Important visitors were coming to our mine site.
From an environmental perspective, the site needed to look its best. We were keen to impress!
Preparation was paramount to the success of the visit. We had spent weeks planning for this day.
I sent my team of two advisors (from corporate office) to site, a few days in advance of the visit to provide additional support to site staff. It seemed that despite our polite requests for help, communications about the importance of the visit, and despite support at a corporate level,
many site staff were in no mood to cooperate, to be helpful in any shape or form.
To the credit of our environmental team, they did what they could on their own and with support of a few individuals. Tempers flared as they continued to ask favors for activities that required specialist machinery. They were frustrated by the lack of support.
The day before the visit, they were exhausted and reported that they were not able to get the site to a standard that we were wanting. My response was ‘you have done your best and nobody can ask any more than that’.
The site visit went very well. Our visitors were impressed. Our communications were professional, and everything went according to schedule and plan.

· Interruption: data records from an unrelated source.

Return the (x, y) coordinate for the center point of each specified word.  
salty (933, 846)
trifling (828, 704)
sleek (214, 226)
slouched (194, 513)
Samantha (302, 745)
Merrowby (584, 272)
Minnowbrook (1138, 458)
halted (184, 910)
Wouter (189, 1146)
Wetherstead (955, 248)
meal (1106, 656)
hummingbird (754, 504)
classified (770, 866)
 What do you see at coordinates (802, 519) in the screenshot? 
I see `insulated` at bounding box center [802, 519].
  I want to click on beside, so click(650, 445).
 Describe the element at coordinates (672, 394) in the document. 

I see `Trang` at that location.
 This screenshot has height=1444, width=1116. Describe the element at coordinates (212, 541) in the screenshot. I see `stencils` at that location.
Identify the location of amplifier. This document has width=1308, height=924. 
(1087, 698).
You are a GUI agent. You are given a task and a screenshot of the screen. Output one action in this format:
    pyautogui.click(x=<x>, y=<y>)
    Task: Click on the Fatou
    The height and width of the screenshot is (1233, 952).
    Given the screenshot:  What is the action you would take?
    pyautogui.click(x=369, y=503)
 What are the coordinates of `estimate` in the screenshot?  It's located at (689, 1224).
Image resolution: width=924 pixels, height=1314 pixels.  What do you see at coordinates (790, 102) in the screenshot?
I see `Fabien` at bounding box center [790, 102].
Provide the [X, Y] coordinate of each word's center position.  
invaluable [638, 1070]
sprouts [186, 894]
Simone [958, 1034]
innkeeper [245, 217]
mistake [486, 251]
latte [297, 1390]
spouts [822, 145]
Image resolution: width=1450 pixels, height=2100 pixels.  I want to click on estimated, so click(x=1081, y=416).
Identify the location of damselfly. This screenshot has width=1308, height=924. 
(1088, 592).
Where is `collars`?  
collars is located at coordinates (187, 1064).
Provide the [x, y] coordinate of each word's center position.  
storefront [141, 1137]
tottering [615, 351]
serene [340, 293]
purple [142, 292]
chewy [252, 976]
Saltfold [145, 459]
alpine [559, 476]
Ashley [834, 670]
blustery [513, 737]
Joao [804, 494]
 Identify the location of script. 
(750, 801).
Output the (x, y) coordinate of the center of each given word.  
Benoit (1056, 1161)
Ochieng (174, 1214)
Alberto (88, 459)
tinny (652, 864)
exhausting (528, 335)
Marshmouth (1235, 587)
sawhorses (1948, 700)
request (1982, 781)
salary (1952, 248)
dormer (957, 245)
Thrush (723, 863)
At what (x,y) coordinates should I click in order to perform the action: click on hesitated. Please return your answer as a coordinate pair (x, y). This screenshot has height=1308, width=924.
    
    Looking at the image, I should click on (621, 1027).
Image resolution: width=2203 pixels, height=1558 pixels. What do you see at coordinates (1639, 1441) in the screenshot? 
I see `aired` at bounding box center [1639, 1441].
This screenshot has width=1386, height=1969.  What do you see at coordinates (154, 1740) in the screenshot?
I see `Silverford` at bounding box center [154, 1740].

We’d achieved an 80% rating for the presentation of the site (according to our own standards) and that turned out to be good enough. The environmental team could have done nothing, continued to butt heads with the mining teams, and achieved very little. Instead they got out there, got their hands dirty and did what they could by exploring every resource or avenue available to them, which got the site presentation to the 80% mark.
They were disappointed at the time. They wanted the site to look its best, but that extra 20% would not have made any difference to the outcome.
The moral of this story is that when faced with adversity, you do the best that you can with the resources available, and if you apply the 80:20 rule then it is likely that will be good enough to achieve your objective.